Tuesday, November 15, 2011

It's been to long

I have abandoned my blog and it has been quite some time since I posted anything of substantial value. The last few post were facile at best and this blog is meant to be an exercise in introspection. I find it very difficult to write about topics that might shed light on some of the darker recesses that I possess, that we all posses. However, I see this as a beneficial exercise. When we are able to publicly admit our vices we become more prepared to change them or accept them as a genuine part of us. That being said, today and in later post I will present you a part of myself that doesn't come up in the mundane and facile conversations that we subject ourselves to daily. In these posts I will answer the questions that we are so apt to disregard. 

I fear change more than I fear dying, failing, and other drastic things. Change forces you to, once again, become acquainted to unsavory parts of yourself that have been hiding in the people you know or the things you do.

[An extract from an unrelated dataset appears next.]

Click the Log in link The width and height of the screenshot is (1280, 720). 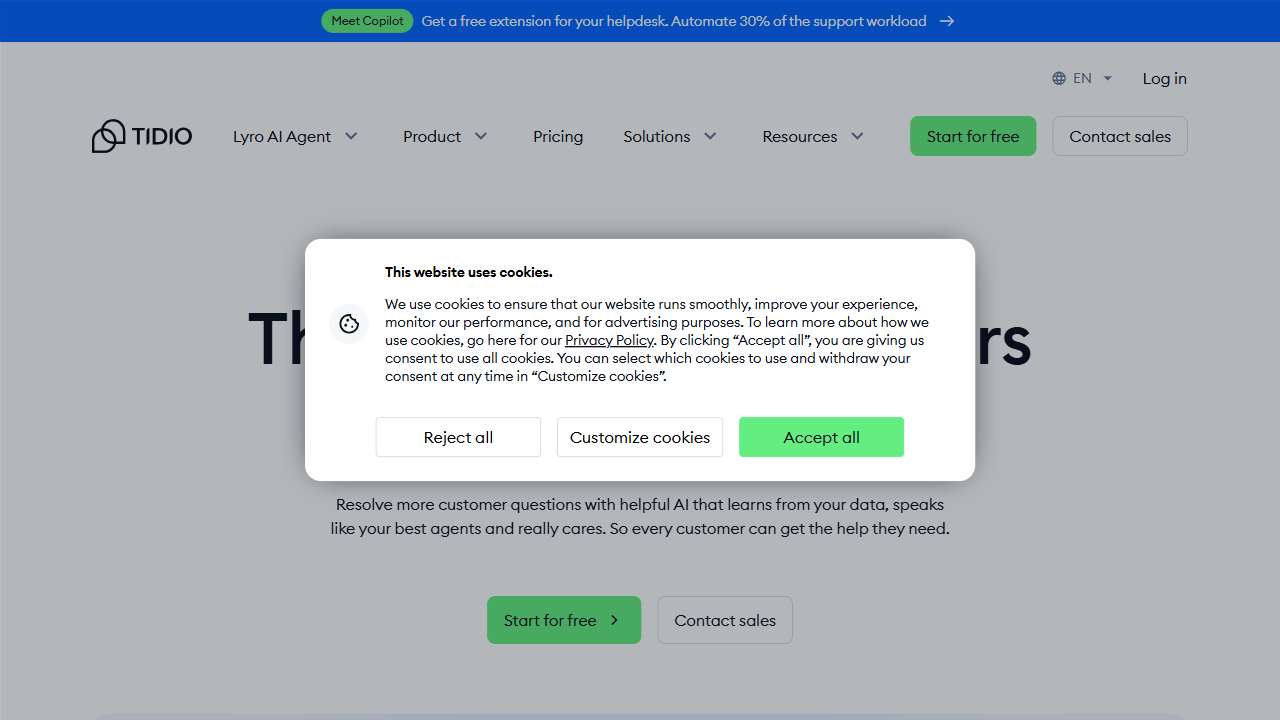tap(1164, 78)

My transition from UAB to UA has reminded me of and exaggerated some of my social vices. One of the things that I've noticed of myself is how desperately I cling to the past. I find myself in conversation talking about things that I did at UAB more then things I am doing now. When I realize what I am doing, I put much more effort into not talking about those things. Along with that, I find myself always thinking about relationship that I have or had in the past. I honestly probably think about the past more than I think about people that are here in the present. (I don't mean past as a finality but in a since of the usual) If I’m going to be completely honest, my actions probably reflect that sort of thinking as well. While I want to maintain those relationships I also need to start building fruitful ones where I am now. I believe this also trickles down to my interaction with women as well. I find myself clinging on to past flings (I wouldn't call them relationships) and not actively trying to search for something new. This is not a new occurrence but I  think it is more personally noticeable now. I have to force myself to actively interact with new girls and not text, call, email, or Facebook chat any of the girls in the past. I enjoy the simplicity of familiarity.  I could delve in to this more but I'm satisfied with it now. Thanks for reading! 

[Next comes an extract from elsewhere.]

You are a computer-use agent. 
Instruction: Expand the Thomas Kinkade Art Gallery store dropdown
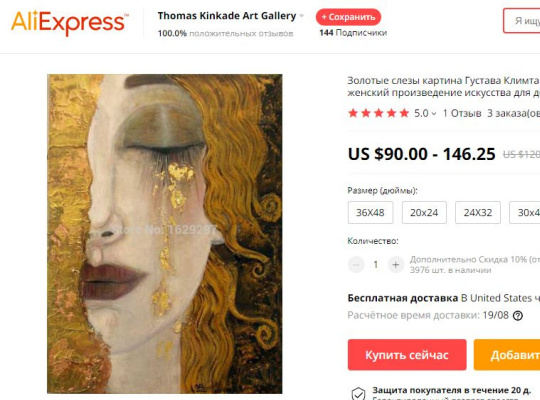(x=302, y=16)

P.S. To the few people who read what I write, I say thank you for being interested in me enough to read some of my rants and reflections. I hope that I am equally interested in you and if I'm not, I should be. So if you have a blog or something similar please send me a link!!! 

Also, this is not a fashion blog or any shit like that. Never expect me to post a picture of shoes or celebrities wearing shoes. I don't give a fuck about fashion.